39、友好国
お父様に報告をする為に、フィルエッタに戻ることになった。
ガルコス王から全てを話す許可をもらい、馬車に乗り込んだ。
「パーカー様……どうされたのですか?」
デイジー達と合流したのだけれど、パーカー様はげっそりしていた。
「食べるものがあまりないからと、水をがぶ飲みしていたらお腹を壊したの。一日中、お腹がギュルギュルなっていて、隣りの部屋まで聞こえて来たわ」
二人も、色々あったようだ。
デイジーは呆れた顔で、パーカー様を見ながら深いため息をついていた。
滞在期間は短かったけれど、ディアム様とガルコス王が和解出来て良かった。これからは、さらに大変なことが待っているだろう。それでも、ディアム様となら頑張っていける。
フィルエッタに戻って来ると、パーカー様はこれでもかというくらいの料理を食べまくっていた。この国は、本当に豊かだ。そのことに、改めて感謝している。
「話は分かった。レイチェルは、それでいいのか? 国の為に、自らを犠牲にする必要はないのだぞ?」
王宮に戻り、全てをお父様にお話した。
「犠牲だなんて、思っていません。愛する人の妻になることが出来るなら、幸せだと思っております。そして、愛する人の力になりたい。その結果、国の利益に繋がるのなら、こんなに嬉しいことはありません」
『愛する人』と口にした途端、ディアム様が放心してしまった。本人に言ったことがなかったから、驚いてしまったようだ。
「言い出したら聞かないところまで、王妃にそっくりだ。ガルコス王国と友好国となること、そしてレイチェルとディアムの婚約の件を進めることにしよう」
私達のことを認めてはくれたけれど、どこか寂しそうだった。ディアム様と結婚したら、そう簡単に会うことは出来なくなる。十七年も離れていたのに、またすぐに会えなくなってしまう。ようやく本当の家族と過ごせるようになったのだから、私だって寂しい。けれど、ガルコス王の話を聞いた時、この方法しかないと思った。
「ありがとうございます、お父様。私は、お父様の娘に生まれて、本当に幸せです」
家族というものが、どんなものなのかを教えてくれた。こんなに心が満たされる日が、来るとは思っていなかった。
「レイチェル、これだけは覚えておいてくれ。私も王妃もダニエルも、お前を心から愛している」
ガルコス王国では、ベンジャミン様がお亡くなりになっていたことを公表し、ディアム様が王太子になると発表された。そして、ディアム様と私の婚約が発表され、フィルエッタ王国と友好国になることも発表された。ガルコス国民は、長い間続いた争いに終止符が打たれたことに歓喜した。

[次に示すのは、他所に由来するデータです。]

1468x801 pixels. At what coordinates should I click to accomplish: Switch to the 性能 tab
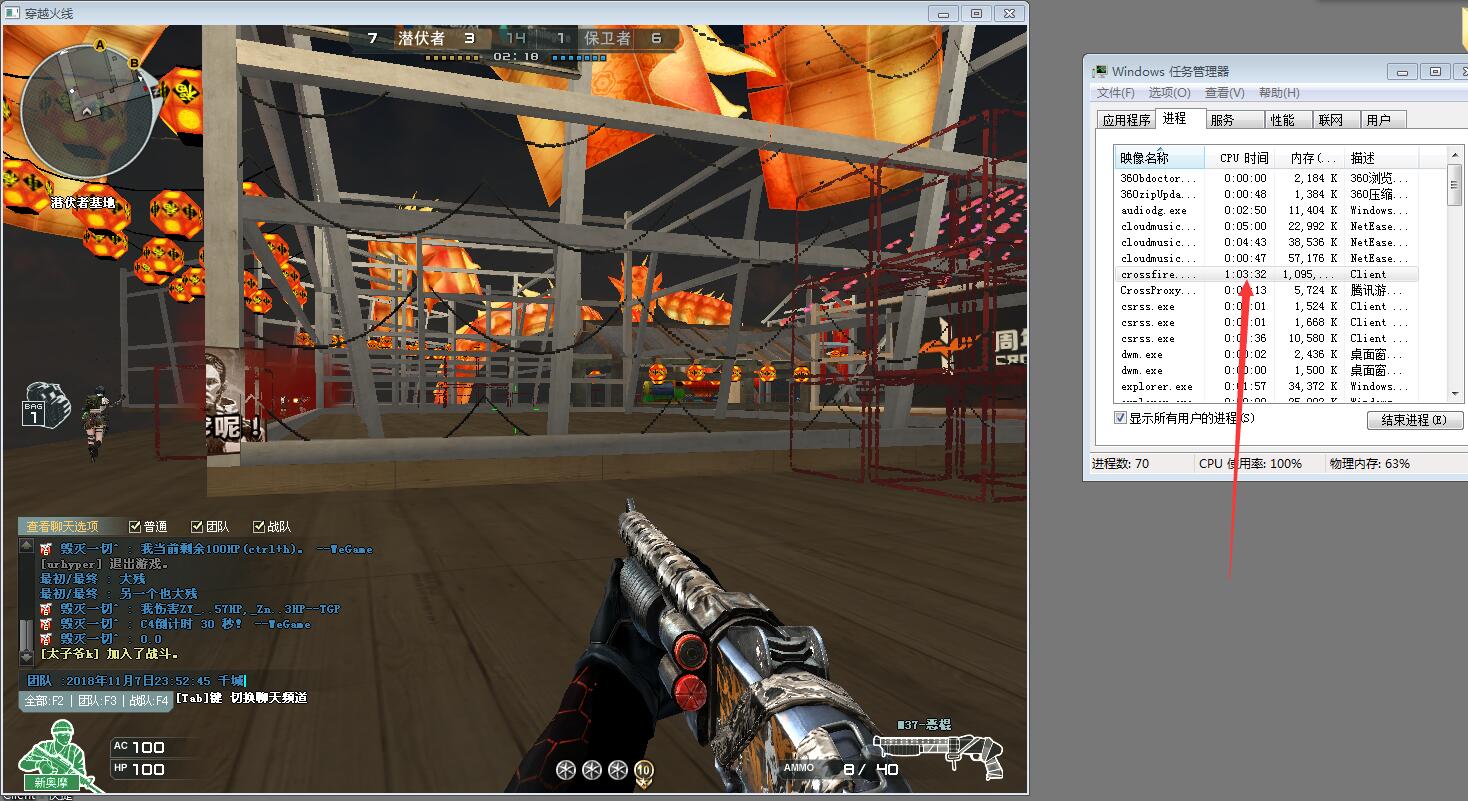[1282, 120]
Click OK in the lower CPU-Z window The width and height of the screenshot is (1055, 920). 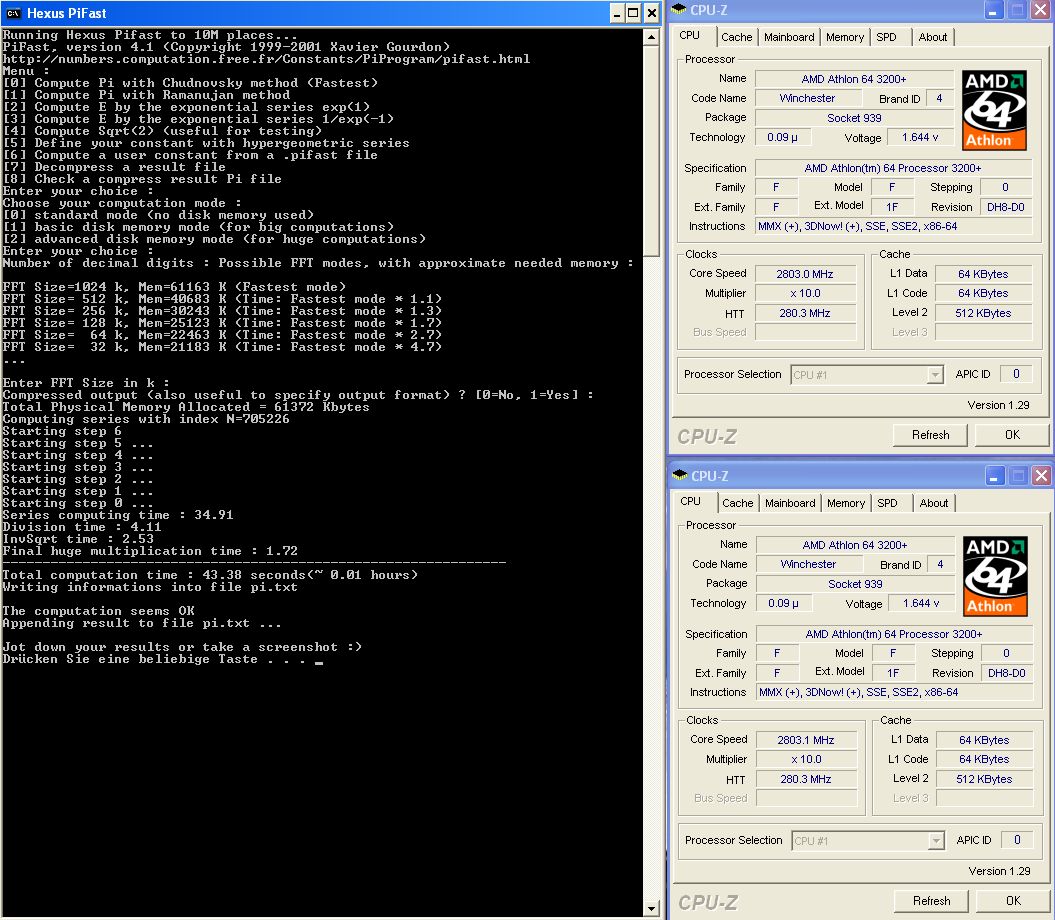[1012, 901]
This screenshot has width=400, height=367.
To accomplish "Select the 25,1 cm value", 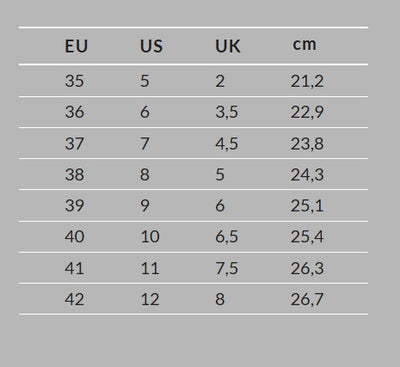I will click(x=307, y=205).
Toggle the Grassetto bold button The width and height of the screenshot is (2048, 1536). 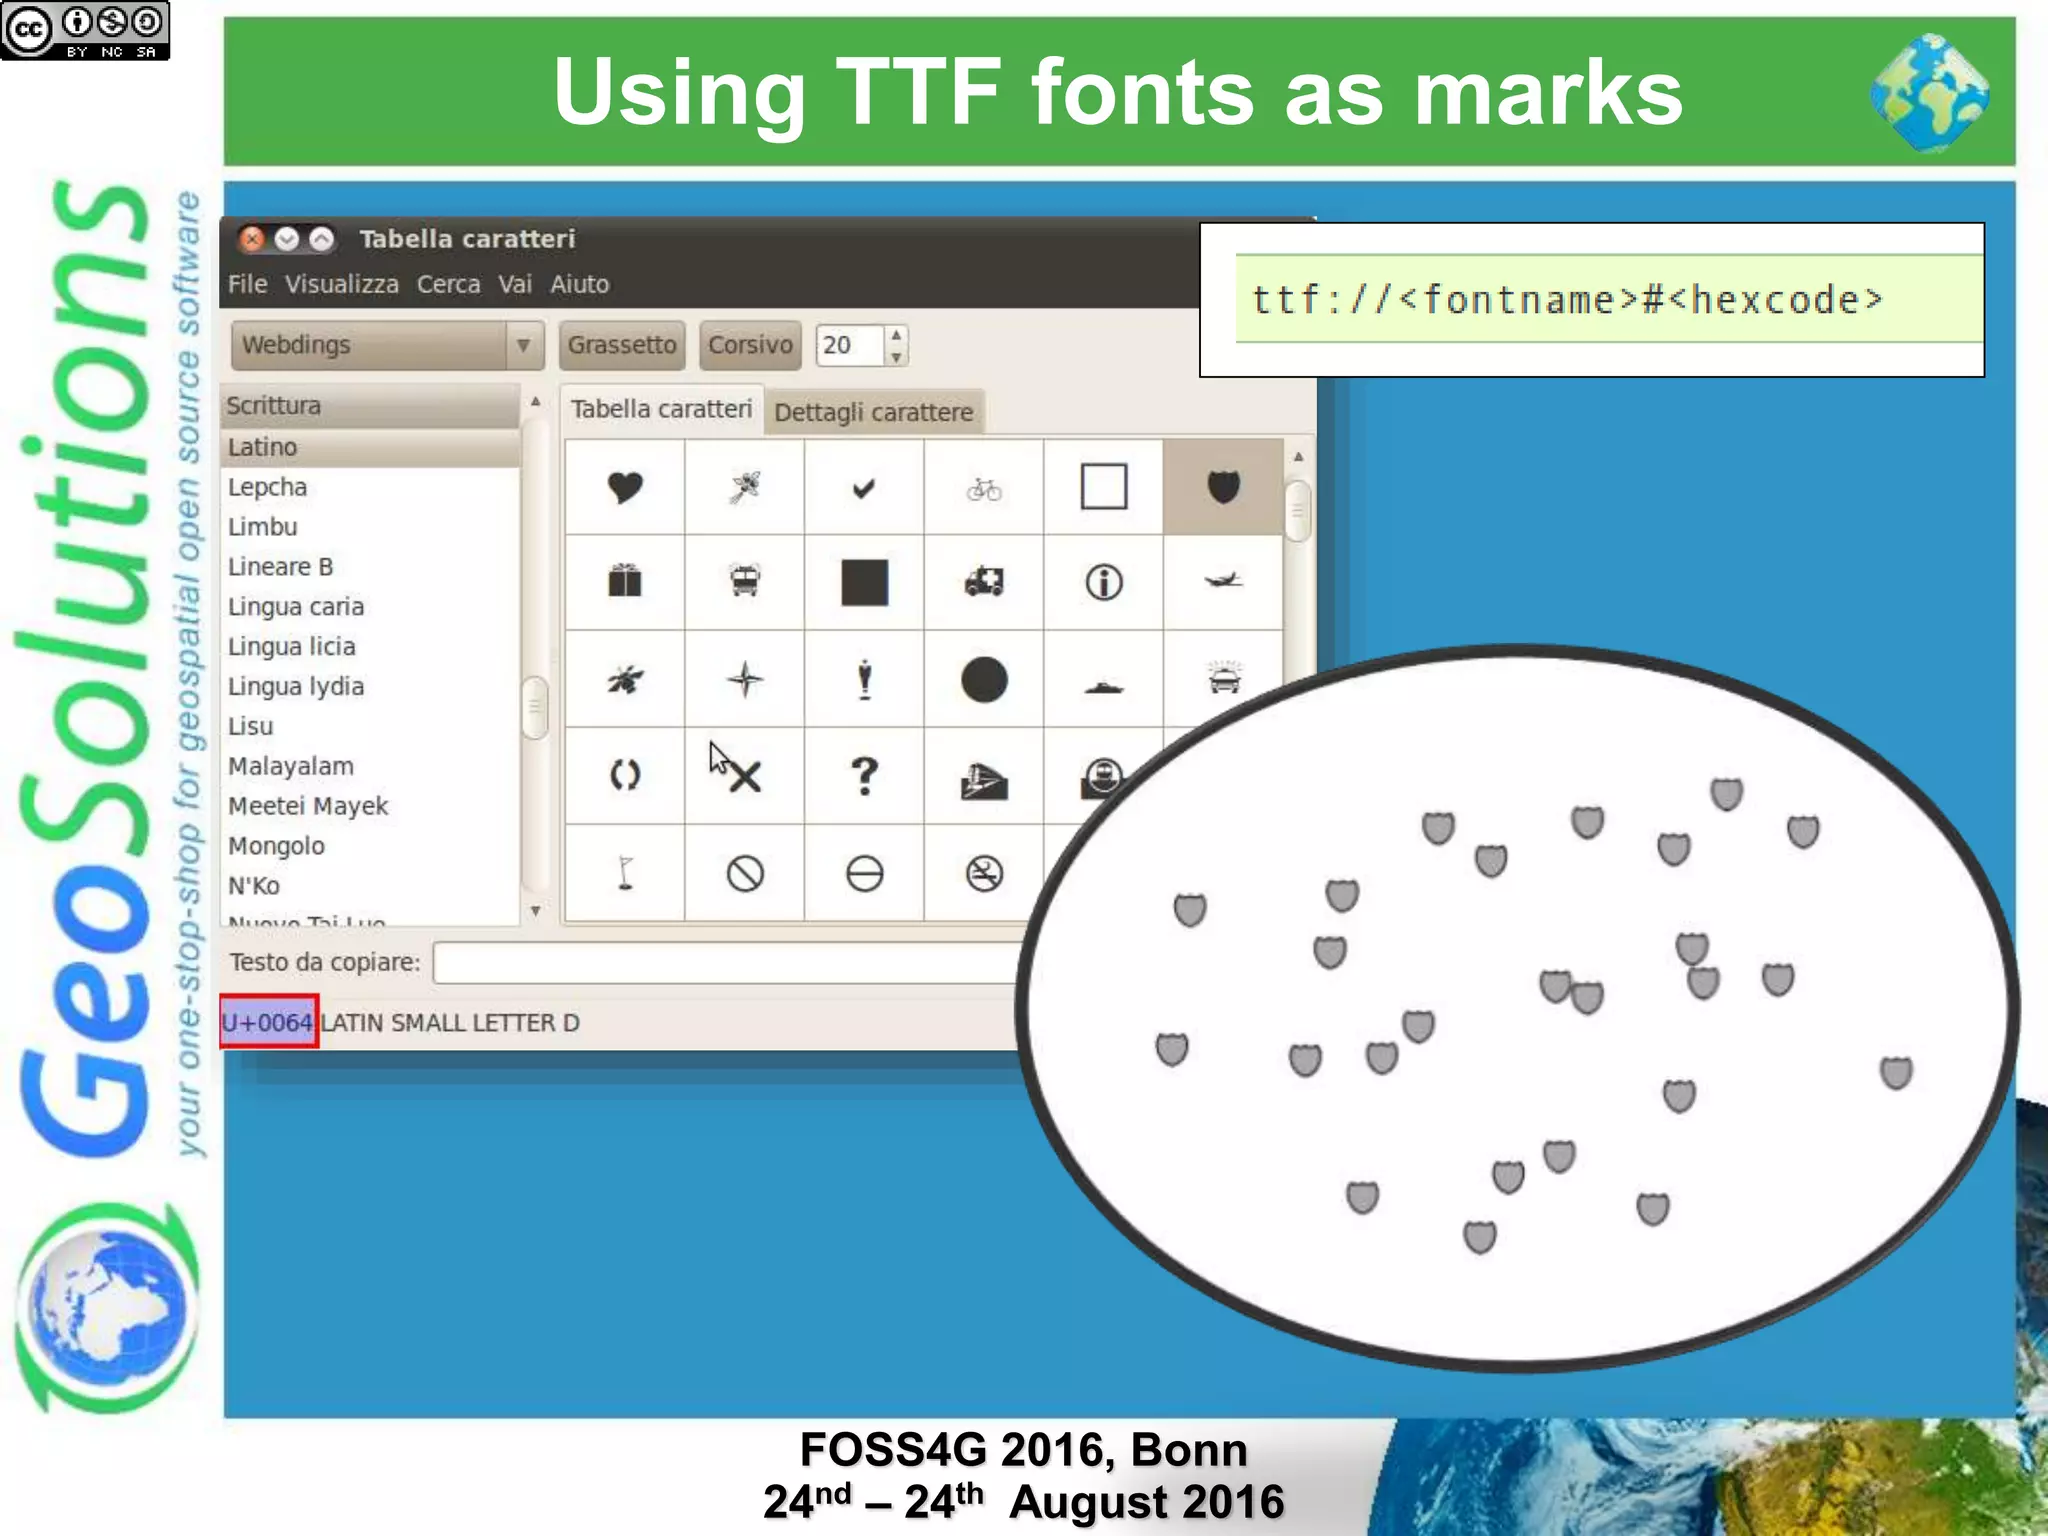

フィルエッタからは食料支援が始まり、ガルコスからはたくさんの職人が派遣された。武器だけでなく農機具を作れる職人が多く、農機具の性能はフィルエッタの職人が作るよりも精巧に出来ていると好評だった。仕事がなかった職人に仕事をしてもらうことで、飢えに苦しむ国民も減るだろう。
ディアム様と私は、学園を卒業するまではフィルエッタで寮生活を続けることになった。ガルコスの王族はディアム様のことも私のことも、良くは思っていない。けれど、ガルコス国民は私達のことを受け入れてくれている。下手に何かをすれば、暴動が起きかねない。食料事情が良くなり、力を蓄え始めた国民を敵に回したくはないはず。フィルエッタだけでなく、自国民も敵に回すようなことはしないだろう。
学園を卒業するまでは、なるべく週末には王宮に帰ることにした。今まで一緒に過ごせなかった時間を取り戻すように、家族で楽しく過ごす。
「レイチェル、これを……」
お母様は、小さな箱を差し出した。開けてみると、中にはピンク色の宝石が施された指輪が入っていた。
「これは?」
「フィルエッタ王国の、王家に伝わる指輪よ。本当は、ダニエルのお嫁さんになる人に渡そうと思っていたのだけれど、ダニエルはまだまだ相手を見つける気がなさそうだし、何よりあなたに持っていて欲しいの」
「そのような大切な指輪を、私がいただいてもよろしいのですか?」
「これは、私達三人で決めたことだ。たとえ他国に嫁いでも、お前はフィルエッタの王女だ。そして、私達の娘だ。ディアムに飽きたら、いつでも帰ってきなさい」
「お父様、ありがとうございます。でもそんなことをしたら、ディアム様が泣いてしまうかもしれません」
ディアム様に飽きることなんて、決してないだろう。逆に、飽きられないように努力をしようと思う。
卒業式まで一ヶ月後に迫り、別れを考えると悲しくなってしまうけれど、残り少ないフィルエッタでの時間を無駄に過ごさないように、一日一日を大切に過ごした。